Summarizing, Checkita is able to do following:
- Read data from various sources (HDFS, S3, Hive, Jdbc, Kafka) and in various formats (text, orc, parquet, avro).
- Accept SQL queries on data, thus forming derived "virtual sources" of data. This functionality is implemented with use of the Spark DataFrame API.
- Perform calculation of a wide range of metrics on data, as well as to perform composition of metrics.
- Perform checks on data based on calculated metrics.
- Perform checks based on previous calculation results (anomaly detection in data).
- Save calculation results to the dedicated framework database and also send them via other channels (HDFS, S3, Hive, Kafka, Email, Mattermost).
Checkita is designed with focus on integration into ETL pipelines and data catalogues:
- Uses Spark as core and can be run as an ordinary spark application. Spark, in its turn, is the most widely used solution for distributed data processing.
- No-code configuration via Hocon files which easy to set up and manage via VSC.
- Dedicated databased is used to store calculation results and can be used to serve this results to end users by means of dashboards or simple UI.
- Built-in support for notification (Email, Mattermost) to inform about any issues with quality of data.
- Alternative output channels such as Kafka can be used for integration with other services.
Another key feature of Checkita data quality framework is that it can process both static (batch) and streaming data sources. Thus, either a batch or streaming application can be started depending on the type of sources that needs to be checked. Streaming mode is currently in experimental phase and is subjected to changes.

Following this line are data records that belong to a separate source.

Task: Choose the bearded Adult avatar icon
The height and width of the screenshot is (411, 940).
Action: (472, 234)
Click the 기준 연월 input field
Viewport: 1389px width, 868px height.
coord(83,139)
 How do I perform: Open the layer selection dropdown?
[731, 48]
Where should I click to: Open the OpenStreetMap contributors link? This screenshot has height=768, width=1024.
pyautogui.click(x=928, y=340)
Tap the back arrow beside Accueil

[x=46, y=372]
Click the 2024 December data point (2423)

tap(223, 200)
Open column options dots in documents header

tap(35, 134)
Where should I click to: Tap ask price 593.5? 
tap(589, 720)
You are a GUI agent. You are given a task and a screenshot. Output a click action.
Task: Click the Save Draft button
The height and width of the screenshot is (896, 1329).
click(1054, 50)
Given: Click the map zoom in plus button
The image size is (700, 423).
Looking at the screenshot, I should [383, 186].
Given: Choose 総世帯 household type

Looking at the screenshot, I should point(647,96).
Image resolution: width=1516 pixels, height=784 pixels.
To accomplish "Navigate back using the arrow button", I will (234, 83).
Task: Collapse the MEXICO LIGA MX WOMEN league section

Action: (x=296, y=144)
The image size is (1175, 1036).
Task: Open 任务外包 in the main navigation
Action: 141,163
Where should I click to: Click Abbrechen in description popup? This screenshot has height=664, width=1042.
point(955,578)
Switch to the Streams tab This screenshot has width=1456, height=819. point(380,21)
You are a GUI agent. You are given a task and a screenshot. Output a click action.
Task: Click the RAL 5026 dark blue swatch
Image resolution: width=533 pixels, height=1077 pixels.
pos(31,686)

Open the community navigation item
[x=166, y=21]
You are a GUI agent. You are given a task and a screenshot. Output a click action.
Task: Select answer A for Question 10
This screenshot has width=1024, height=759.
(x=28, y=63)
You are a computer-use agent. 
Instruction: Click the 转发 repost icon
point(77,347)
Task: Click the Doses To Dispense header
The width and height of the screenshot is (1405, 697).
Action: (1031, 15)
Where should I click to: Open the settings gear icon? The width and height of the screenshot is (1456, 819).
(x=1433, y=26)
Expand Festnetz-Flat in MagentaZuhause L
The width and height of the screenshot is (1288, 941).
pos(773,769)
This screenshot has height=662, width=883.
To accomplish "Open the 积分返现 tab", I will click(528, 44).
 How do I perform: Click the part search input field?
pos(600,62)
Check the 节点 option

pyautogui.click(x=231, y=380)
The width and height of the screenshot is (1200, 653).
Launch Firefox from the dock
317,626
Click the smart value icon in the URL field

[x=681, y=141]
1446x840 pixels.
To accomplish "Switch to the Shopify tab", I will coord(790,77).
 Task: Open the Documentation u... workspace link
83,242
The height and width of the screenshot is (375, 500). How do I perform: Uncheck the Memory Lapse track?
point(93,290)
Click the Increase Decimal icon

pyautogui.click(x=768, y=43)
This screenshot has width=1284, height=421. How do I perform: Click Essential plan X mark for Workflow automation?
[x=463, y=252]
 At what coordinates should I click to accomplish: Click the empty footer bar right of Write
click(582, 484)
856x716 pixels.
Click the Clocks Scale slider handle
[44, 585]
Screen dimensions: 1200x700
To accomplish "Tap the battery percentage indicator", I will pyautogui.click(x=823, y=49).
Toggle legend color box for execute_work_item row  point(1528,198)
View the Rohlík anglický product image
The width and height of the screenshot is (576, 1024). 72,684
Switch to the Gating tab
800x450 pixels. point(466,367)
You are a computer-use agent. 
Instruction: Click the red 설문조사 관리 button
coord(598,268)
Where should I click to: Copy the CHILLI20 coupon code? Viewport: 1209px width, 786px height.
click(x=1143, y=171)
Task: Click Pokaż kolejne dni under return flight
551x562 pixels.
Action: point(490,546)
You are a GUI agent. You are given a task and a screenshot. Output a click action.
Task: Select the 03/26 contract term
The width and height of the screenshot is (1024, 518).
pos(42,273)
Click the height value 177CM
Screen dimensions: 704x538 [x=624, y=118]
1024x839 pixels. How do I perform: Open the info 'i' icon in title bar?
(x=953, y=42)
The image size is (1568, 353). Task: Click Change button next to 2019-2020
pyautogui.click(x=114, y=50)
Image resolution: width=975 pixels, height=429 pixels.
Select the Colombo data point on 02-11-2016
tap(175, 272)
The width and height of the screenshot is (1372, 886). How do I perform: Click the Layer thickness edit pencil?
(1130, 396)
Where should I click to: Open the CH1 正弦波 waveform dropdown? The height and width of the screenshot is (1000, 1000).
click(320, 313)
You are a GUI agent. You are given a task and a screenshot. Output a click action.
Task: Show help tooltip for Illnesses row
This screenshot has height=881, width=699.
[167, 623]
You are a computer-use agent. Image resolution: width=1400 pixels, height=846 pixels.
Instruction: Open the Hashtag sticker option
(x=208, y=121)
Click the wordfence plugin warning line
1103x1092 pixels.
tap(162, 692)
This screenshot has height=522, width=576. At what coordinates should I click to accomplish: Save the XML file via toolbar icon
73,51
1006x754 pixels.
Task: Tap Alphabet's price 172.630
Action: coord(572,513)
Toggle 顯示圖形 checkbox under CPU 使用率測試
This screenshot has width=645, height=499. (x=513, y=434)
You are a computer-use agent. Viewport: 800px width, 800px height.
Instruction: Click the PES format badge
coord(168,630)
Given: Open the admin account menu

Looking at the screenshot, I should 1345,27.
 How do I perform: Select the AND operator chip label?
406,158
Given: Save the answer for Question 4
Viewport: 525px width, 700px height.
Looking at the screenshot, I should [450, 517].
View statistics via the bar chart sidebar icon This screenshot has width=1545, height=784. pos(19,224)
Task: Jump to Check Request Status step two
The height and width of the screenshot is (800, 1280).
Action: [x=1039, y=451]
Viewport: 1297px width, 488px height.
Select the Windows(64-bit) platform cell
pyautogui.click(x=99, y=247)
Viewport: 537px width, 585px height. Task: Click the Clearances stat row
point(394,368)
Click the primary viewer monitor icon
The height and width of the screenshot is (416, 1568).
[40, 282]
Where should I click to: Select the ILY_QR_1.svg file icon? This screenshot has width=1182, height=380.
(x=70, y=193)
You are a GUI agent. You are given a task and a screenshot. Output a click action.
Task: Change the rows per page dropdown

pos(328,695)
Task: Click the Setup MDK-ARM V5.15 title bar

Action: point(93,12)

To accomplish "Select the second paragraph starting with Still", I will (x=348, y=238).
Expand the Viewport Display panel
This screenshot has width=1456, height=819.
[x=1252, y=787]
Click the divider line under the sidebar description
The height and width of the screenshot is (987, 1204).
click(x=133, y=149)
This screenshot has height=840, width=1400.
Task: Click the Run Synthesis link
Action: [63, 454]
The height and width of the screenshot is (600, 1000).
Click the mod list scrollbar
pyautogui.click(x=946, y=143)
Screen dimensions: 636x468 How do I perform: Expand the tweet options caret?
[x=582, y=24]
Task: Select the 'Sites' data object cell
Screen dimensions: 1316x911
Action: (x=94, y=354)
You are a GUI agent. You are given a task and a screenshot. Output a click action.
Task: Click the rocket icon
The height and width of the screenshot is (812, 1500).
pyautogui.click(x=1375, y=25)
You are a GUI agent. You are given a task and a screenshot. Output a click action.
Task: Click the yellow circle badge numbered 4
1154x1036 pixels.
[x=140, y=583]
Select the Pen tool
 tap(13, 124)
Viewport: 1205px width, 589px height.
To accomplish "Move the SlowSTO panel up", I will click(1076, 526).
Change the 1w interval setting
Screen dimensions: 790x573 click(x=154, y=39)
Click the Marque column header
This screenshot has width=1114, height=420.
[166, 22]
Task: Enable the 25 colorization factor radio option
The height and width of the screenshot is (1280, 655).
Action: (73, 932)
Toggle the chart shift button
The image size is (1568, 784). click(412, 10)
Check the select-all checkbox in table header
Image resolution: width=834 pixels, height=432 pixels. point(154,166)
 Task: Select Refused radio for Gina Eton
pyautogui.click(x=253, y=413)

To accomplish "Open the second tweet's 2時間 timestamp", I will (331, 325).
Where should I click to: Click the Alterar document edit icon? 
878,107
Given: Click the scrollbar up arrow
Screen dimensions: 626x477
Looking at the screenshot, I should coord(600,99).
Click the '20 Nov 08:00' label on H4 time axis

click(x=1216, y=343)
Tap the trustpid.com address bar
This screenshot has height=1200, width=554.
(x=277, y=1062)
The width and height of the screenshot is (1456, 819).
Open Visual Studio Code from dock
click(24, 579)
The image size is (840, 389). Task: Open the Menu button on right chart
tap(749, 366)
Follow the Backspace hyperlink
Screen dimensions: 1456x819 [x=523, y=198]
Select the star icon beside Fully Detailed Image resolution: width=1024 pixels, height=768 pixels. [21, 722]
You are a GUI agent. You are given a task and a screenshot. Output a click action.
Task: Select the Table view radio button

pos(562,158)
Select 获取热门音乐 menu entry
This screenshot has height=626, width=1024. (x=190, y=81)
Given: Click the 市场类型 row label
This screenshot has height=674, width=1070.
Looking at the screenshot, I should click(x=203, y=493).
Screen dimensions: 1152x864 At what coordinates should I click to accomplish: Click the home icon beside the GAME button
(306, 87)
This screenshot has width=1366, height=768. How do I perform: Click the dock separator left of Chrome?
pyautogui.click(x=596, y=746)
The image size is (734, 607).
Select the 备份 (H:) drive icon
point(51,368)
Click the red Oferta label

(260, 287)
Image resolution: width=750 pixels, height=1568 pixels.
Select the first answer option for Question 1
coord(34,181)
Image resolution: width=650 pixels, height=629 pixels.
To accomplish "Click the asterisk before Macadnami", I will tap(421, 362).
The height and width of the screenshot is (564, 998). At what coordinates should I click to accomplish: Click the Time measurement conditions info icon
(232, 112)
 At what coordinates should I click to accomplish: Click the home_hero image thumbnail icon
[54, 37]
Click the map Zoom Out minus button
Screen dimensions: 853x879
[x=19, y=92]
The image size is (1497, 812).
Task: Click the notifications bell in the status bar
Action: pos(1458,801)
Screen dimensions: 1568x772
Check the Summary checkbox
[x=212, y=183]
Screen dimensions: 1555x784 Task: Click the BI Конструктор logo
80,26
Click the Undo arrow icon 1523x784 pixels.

The framework is written in Scala 2 and can be built for both Scala 2.12 and Scala 2.13. It operates with Spark 3.2.0 or newer and has been tested in YARN and Kubernetes Spark clusters running on Java 8. There are also limited tests performed for clusters running on Java 11. The project is configured with a parameterized SBT build that allows building the framework for a specific version of Scala and Spark, publish the project to a given repository, and also build Uber-jar, both with and without Spark dependencies.
In addition, project is published to Maven Central repository. For more details on Maven releases, please see project information on GitHub.
License
Checkita Data Quality framework is GNU LGPL licensed.
This project is a reimagination of Data Quality Framework developed by Agile Lab, Italy.